Specifically, CHS will use the funds to conduct two additional non-regulatory clinical trials in south Florida for the actinic keratosis treatment in hopes that it can produce enough positive data to attract additional investors and pursue regulatory approval; and to conduct POC studies for the chemical combination as a protective skin product.
 
“A good first step to be able to start generating revenue would be to come out with a sun lotion that would combine with some of the properties associated with sunscreens but have this anti-oxidant protection,” Chakoff said.
 
If the company is able to successfully market such a product, Chakoff said, it will “significantly increase the ability of venture funds and other investment groups to look at us and say, ‘Here’s a company where even though there is a long-term plan, there is also a short-term plan to start generating some cash.’ That two-pronged approach is probably a good way to go,” he added.
 
CHS signed an agreement in early August with consumer-product developer IGI to develop an over-the-counter sunscreen based on the technology.
 
Sulindac is marketed by Merck as an anti-inflammatory.
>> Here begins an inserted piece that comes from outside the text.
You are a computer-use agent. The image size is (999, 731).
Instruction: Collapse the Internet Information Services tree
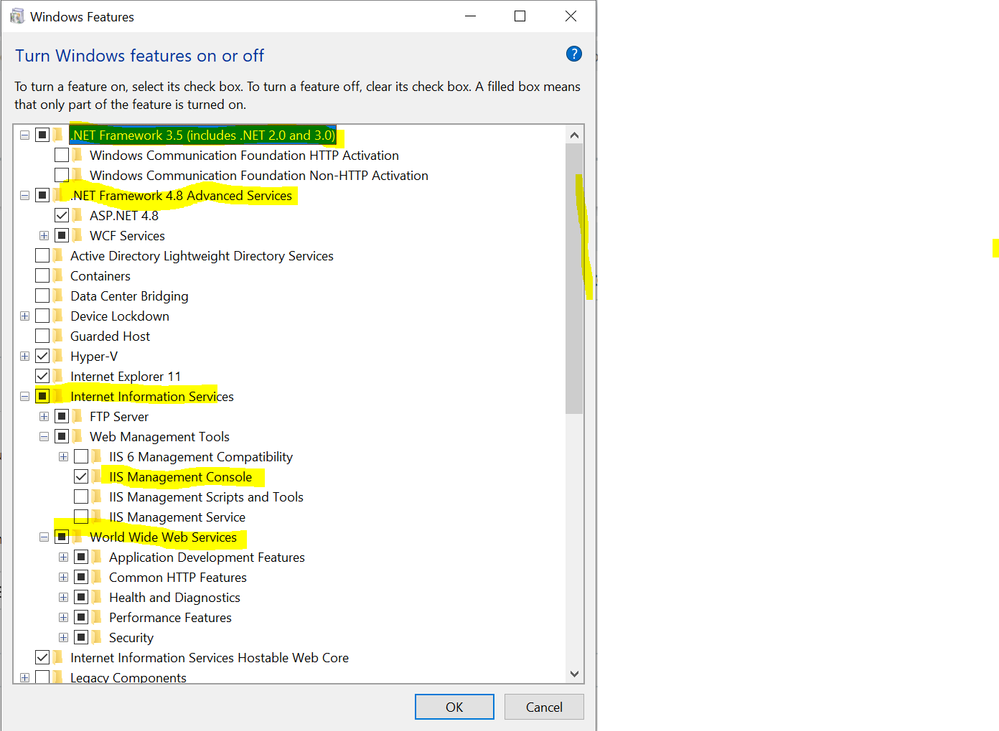point(25,396)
Weissbach said that FAU applied for US patents covering the compound’s use as a cancer preventive or treatment and as a skin protectant, some of which have been awarded and some of which are still pending.
 
CHS has licensed from FAU the patents covering the cancer candidate; and is currently negotiating with the school for a license to the patents covering the protection effect, Weissbach said.
 
According to Chakoff, FAU will receive licensing fees as part of its existing agreement with CHS, based on different commercialization milestones. FAU also has an undisclosed equity stake in the company, and would be owed royalties on any products based on Weissbach’s discovery.
 
If CHS’ business plan progresses, the company and FAU may be just scratching the surface of sulindac’s anti-cancer potential, according to Weissbach. He said that initial cell-culture studies done in lung cancer, colon cancer, squamous cell carcinoma, and skin melanoma cells all demonstrated the same enhanced sensitivity to an oxidizing agent if they were pre-treated with sulindac.
 
Any treatment for an internal cancer, however, would be a long way off. “You would need sulindac plus another compound that could create the oxidizing agent in the cell,” Weissbach said. “That, in combination with sulindac, might present a pathway for internal treatment. Of course there are other cancers you might be able to reach in the mouth or vaginal canal, for instance.”
 
For his part, Weissbach believes that funding like the kind provided through SURECAG is invaluable to helping university researchers develop their discoveries.
 
“This whole concept of the state saying to the university community and small businesses that it wants to promote this type of interaction between universities … is a way to promote innovation,” Weissbach said.